Henry W. Jackson v. United States

McGOWAN, Circuit Judge

(dissenting) :

With all respect for the views of the majority as to the disposition to be made of this admittedly close case, my own feeling is that reversal is not required. Upon the facts as the trial judge took them to be, the question is solely one of the reasonableness of the police officer’s decision to act on the basis of what the informant had told him. Under the circumstances, that action, if it was to be effective, apparently had to be immediate. I cannot say that, viewing the matter from one situated as was the officer, the decision to act promptly to apprehend appellant was unreasonable. The informant was personally known to the officer as one who had given him reliable leads in the past. That those happened to be in other areas of criminality than narcotics does not seem to me to be controlling. Those very areas suggest that she was living in that unfortunate world where narcotics make their appearance, and where an asserted failure to share them with an associate provides a vengeful and sordid, but highly credible, motivation to inform the police. Assuming that the motivation in question was signified by the informant under the circumstances related by the police, this record has for me a flavor of credibility; or, at the least, I cannot say that it may not reasonably have seemed so to the officer on the beat.

The majority opinion expressly grounds its reversal, however, in its refusal to accept the facts as they appeared to the trial judge. Applying the “clearly erroneous” standard of Rule 52(a), Fed.R.Civ.P., it nonetheless rejects the hearing judge’s “assumption or implied finding of fact” that the police officers received any detailed description of appellant from the alleged informant.1 There being a direct conflict in the testimony on this point between the informant, on the one hand, and the two police officers, on the other, this reversal may be said to come about because the trial judge chose to believe the latter. From the remoter vantage point I occupy' — a remoteness in contemplation of which Rule 52(a) was consciously framed — I cannot say that this choice was “clearly erroneous.”

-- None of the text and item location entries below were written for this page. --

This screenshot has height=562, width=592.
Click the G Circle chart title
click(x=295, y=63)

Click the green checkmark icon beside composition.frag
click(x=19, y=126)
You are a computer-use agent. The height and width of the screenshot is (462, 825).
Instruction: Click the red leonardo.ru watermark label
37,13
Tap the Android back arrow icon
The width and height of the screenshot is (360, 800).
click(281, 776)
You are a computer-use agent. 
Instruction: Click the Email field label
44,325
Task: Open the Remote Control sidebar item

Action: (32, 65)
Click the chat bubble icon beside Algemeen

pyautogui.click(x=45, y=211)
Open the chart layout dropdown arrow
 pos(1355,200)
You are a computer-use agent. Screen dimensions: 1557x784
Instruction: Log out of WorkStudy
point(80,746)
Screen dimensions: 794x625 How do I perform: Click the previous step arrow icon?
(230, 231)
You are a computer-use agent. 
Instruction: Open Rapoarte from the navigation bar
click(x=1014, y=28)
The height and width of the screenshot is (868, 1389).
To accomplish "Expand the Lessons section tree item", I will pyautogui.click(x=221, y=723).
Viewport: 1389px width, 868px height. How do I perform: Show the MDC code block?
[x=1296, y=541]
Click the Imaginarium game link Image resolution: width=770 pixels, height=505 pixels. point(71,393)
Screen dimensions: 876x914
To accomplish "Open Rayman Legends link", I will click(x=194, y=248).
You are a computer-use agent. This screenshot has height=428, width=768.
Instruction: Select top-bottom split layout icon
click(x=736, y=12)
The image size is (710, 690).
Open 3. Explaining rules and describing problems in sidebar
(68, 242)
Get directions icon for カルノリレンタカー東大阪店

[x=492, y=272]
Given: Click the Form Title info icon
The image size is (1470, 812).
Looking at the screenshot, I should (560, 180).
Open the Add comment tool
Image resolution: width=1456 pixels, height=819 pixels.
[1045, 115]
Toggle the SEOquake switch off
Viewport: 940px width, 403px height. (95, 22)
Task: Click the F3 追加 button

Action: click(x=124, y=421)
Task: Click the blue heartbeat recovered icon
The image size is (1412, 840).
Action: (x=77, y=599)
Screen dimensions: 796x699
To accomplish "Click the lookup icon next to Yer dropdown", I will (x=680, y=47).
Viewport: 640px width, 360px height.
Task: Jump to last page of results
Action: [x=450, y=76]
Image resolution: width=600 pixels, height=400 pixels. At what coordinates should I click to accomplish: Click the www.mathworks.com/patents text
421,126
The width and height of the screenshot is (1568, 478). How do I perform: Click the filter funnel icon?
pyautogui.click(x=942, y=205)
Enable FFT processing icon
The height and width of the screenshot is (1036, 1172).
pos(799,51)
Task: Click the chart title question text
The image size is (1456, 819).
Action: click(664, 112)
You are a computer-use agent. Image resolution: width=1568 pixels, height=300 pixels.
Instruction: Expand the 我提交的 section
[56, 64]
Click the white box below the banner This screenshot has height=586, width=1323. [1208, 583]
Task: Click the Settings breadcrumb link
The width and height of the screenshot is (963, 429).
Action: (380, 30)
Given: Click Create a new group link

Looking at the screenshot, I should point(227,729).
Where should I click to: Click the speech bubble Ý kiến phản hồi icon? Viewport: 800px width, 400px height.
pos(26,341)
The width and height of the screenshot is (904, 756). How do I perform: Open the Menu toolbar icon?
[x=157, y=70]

. The alleged informant, Gaskins, testified flatly that she never talked to Officers Bello and Ralls at all. The majority accepts the trial court’s finding to the contrary, and states that “it is possible that Gaskins had given information in the past, and did tell Bello that there was a Negro man in Franklin’s Delicatessen who had heroin in his possession.” It rejects “only the implied finding that the officers received the detailed description they claimed.” It founds this rejection upon the belief that, had the detailed description in fact been given, the officers would never have taken two men from the store into the street and searched the appellant second. This does not seem to me so improbable as it does to my brethren, however illegal it may have been in respect of the second man. The officers said that they were approached abruptly by Gas-kins and told that one man, possessing heroin and dressed in a certain way, was in a neighboring store. When they entered the store they found two men together. Even though the description fitted only one, it strikes me as not unlikely that, having found two in company when they expected only one, they requested the two to come outside, with a purpose to search both. One does not have to condone this in respect of the second man in order to think that a finding of probable cause could rationally be made as to the arrest and search of appellant. The varying explanations given by Bello of why the second man was seized may reflect his consciousness of vulnerability to criticism in respect of that arrest, but they do not seriously undermine his position vis-a-vis Gaskins as to who was telling the truth about their talk, or explain away the fact that the officers were able to go directly to appellant even though they unforewarnedly found him in the company of another man.